# EXERCISE DESCRIPTION:
Only the lines from the one containing "网上炒股配资平台推荐，安全可靠低门槛 (38, 2360)" through the end of the data below should be copied, each exactly as written and with both ends kept.

# Dataset excerpts:
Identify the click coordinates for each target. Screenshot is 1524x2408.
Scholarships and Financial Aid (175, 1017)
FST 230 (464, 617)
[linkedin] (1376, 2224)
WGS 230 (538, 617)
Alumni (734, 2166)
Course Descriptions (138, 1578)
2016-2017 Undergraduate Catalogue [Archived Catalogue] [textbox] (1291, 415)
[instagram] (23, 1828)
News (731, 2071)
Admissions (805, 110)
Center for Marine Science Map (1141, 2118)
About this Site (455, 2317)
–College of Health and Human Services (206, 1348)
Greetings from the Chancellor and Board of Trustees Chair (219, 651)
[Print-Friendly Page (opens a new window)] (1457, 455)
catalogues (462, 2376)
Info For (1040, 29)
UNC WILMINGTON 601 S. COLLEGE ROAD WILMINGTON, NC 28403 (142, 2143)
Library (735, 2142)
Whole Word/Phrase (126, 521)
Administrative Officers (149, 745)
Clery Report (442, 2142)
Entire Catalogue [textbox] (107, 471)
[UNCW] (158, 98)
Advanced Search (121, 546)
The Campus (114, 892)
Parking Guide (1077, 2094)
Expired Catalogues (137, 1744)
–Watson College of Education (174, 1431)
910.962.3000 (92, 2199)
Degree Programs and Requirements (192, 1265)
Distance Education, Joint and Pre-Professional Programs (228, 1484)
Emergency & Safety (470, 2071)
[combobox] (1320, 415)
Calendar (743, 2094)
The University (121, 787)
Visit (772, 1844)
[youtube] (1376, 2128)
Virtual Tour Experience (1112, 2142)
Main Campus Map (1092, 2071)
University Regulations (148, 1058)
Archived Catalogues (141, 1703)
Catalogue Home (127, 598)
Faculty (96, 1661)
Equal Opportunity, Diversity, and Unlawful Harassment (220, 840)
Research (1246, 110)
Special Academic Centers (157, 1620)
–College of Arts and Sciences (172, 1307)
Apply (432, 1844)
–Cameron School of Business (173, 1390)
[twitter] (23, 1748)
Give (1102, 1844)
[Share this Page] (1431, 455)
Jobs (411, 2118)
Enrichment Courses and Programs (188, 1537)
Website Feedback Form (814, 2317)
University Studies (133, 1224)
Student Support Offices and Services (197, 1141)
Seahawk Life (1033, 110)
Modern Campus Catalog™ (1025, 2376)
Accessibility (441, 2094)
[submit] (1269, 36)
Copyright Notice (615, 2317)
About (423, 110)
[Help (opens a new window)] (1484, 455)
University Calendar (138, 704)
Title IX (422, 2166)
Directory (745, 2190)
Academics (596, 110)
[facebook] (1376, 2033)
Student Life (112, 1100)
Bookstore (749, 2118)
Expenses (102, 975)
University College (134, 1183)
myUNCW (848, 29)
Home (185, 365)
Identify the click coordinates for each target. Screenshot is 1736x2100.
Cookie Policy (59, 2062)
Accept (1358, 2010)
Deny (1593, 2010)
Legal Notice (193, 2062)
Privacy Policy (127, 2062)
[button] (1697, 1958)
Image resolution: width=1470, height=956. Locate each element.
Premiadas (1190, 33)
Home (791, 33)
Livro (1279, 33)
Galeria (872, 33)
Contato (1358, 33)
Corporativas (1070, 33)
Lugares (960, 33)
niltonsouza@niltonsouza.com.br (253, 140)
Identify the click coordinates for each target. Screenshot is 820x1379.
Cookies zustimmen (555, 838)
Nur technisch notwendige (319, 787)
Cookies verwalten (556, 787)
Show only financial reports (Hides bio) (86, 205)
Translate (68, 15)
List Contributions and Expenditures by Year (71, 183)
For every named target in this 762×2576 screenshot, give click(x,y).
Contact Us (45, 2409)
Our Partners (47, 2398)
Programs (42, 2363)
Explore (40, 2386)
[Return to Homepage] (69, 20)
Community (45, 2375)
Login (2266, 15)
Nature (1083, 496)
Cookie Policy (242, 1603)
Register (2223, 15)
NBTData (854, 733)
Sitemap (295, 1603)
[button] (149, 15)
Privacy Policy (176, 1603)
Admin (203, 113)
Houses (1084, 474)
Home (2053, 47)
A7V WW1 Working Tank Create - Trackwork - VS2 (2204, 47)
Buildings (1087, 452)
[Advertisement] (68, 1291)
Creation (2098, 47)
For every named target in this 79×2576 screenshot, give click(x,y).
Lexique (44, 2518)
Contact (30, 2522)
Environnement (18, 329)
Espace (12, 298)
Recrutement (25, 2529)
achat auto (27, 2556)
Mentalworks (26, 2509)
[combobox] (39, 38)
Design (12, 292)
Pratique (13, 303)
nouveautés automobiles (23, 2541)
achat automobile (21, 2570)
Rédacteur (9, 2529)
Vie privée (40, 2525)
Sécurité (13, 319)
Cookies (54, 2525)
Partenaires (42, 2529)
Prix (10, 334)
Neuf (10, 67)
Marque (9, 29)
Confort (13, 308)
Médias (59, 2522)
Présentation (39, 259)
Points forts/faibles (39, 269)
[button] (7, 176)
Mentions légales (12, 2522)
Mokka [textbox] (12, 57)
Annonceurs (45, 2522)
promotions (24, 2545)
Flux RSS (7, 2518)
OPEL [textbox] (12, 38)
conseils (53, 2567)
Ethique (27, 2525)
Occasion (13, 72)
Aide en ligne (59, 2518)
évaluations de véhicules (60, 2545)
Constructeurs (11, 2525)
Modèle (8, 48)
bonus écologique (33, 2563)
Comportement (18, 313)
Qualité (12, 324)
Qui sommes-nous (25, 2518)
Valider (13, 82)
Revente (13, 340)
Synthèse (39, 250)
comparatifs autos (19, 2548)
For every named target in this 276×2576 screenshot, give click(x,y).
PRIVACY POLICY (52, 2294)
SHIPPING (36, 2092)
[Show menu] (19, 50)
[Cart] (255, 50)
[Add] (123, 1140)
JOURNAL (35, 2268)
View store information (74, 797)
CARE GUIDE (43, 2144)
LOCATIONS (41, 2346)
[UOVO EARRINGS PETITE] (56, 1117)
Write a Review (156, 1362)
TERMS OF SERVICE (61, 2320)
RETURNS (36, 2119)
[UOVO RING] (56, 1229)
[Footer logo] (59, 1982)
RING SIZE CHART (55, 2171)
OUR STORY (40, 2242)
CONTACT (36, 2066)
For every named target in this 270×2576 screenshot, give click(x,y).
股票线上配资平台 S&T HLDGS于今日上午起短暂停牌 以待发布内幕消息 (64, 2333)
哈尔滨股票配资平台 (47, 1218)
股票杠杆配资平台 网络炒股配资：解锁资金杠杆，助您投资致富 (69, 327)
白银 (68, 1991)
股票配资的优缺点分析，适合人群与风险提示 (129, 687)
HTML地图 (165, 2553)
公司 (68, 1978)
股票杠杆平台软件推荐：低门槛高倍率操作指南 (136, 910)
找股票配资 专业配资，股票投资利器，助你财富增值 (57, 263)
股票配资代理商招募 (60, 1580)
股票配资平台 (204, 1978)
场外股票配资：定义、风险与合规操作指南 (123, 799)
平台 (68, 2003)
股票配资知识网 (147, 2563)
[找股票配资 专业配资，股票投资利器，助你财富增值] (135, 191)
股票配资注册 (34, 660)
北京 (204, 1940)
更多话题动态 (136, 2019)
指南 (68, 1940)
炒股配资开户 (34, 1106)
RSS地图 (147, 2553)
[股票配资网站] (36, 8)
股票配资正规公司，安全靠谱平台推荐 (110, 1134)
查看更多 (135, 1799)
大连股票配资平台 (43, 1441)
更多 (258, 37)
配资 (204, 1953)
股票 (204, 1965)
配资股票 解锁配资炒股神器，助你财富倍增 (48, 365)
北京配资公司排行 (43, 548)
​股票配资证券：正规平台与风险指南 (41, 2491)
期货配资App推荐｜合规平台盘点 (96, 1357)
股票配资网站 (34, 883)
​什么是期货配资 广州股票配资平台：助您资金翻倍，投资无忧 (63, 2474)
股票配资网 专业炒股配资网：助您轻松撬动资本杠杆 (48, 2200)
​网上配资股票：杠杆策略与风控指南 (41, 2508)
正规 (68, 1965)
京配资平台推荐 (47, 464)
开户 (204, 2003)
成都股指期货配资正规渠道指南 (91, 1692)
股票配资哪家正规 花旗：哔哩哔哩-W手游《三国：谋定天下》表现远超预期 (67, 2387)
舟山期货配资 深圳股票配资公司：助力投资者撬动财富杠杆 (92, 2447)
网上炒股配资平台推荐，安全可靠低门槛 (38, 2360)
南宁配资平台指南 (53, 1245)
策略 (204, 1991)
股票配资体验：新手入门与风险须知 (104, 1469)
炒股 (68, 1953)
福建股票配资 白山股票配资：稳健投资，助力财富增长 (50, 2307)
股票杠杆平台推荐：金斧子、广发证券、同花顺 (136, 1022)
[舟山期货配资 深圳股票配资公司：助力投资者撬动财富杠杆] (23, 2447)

# OUTPUT:
网上炒股配资平台推荐，安全可靠低门槛 (38, 2360)
南宁配资平台指南 (53, 1245)
策略 (204, 1991)
股票配资体验：新手入门与风险须知 (104, 1469)
炒股 (68, 1953)
福建股票配资 白山股票配资：稳健投资，助力财富增长 (50, 2307)
股票杠杆平台推荐：金斧子、广发证券、同花顺 (136, 1022)
[舟山期货配资 深圳股票配资公司：助力投资者撬动财富杠杆] (23, 2447)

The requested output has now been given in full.